The development of epilepsy due to disruption of the blood-brain barrier
Based on a series of experiments with intravenous and subcutaneous injection of trypan blue, experts believe that, in addition to blood-brain and hematopoietic barriers, there is a peripheral external system of cerebrospinal fluid barriers, which prevents the flow of colorant from borderline cerebral and spinal zones, whose vessels do not perform any barrier functions, insubarachnoid space. Both barriers are closely related, since the composition of the CSF is mainly determined between the cellular fluid of the brain tissue. An intact blood-brain barrier lets only a small part of the blood substances in the brain tissue, regulates the metabolism between the blood and the central nervous system, and thereby provides the brain with plastic and energy resources. The throughput capacity of this barrier in different parts of the brain is different: it passes for coarse-grained colloids, for example fats and proteins, and also for gases such as CO2, O2, for anions of bromine type, for alkaline dyes. The intact blood-brain barrier is impenetrable for H and OH ions, for such highly dispersed colloids as methylene blue, for cations. Sodium, potassium, magnesium and calcium become due to the connection with phosphates and other compounds soluble in lipoids and therefore can penetrate the blood-brain barrier.
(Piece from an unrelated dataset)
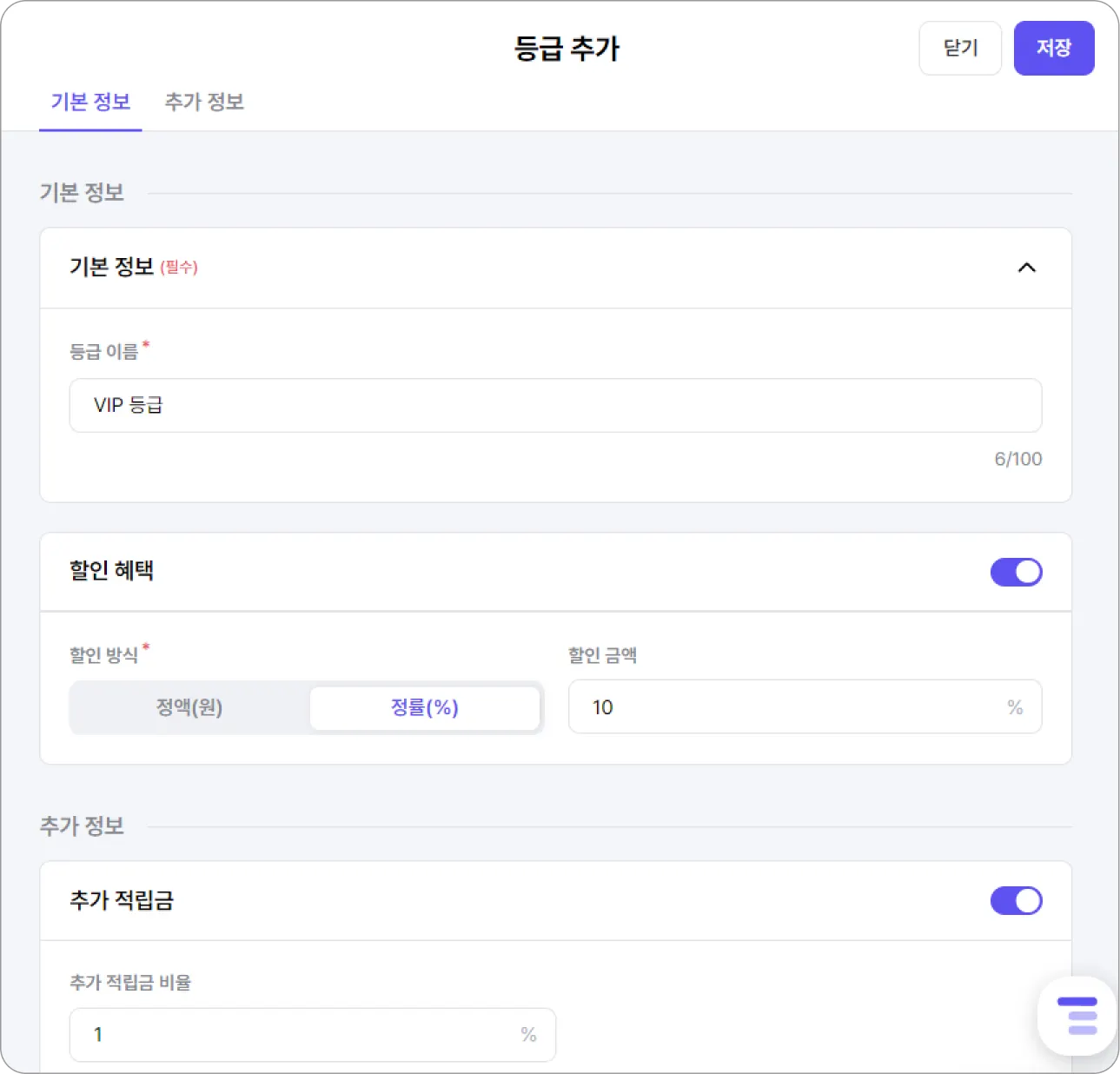Choose the 정률(%) discount option
Image resolution: width=1120 pixels, height=1074 pixels.
[x=424, y=707]
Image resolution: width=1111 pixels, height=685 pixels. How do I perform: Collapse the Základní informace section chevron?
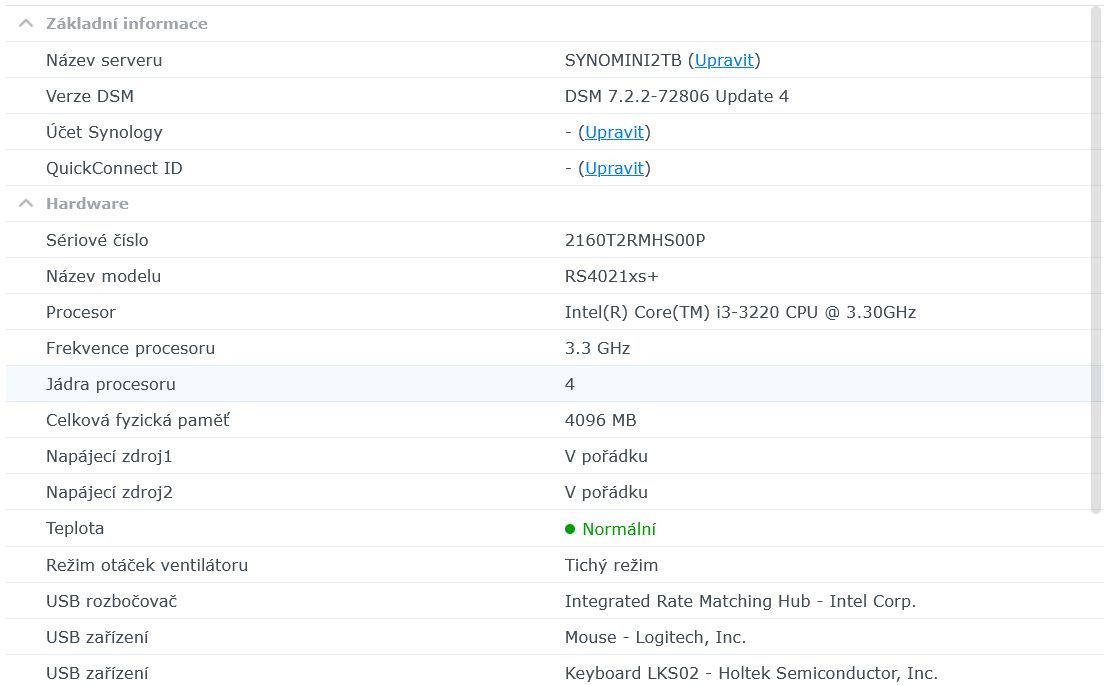(x=26, y=23)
The dysfunction of this barrier, which, apparently, is associated with various kinds of cerebral complications, is expressed primarily in increased permeability. This permeability is abnormally high in newborns, but it is still quite high in older children. The increased permeability of the blood-brain barrier is caused by such diseases of the central nervous system as, for example, meningitis, encephalitis, cerebral trauma and severe brain concussion, as well as lowering the pH in the brain tissues, brain tissue acidosis and blood alkalosis, ie any reduction in the differencepH between blood and CSF.An increase in the permeability of the blood-brain barrier also occurs under the influence of high doses of ACTH, epinephrine, hypophysin, histamine, thyroid hormones and ovaries. Weak concentrations of drugs cause a reversible increase in permeability, higher doses - a reversible decrease in it, and the largest dose - an irreversible increase. A distinct tendency to increase permeability was found in exogenous psychoses. After a rapid injection of cardiazole at a dose exceeding the convulsive threshold, a breakthrough of the blood-brain barrier occurs, lasting about 15 minutes. Since convulsions occur several seconds after intravenous injection, and before the breakthrough of this barrier takes more than 3 minutes, at this time tissue changes occur.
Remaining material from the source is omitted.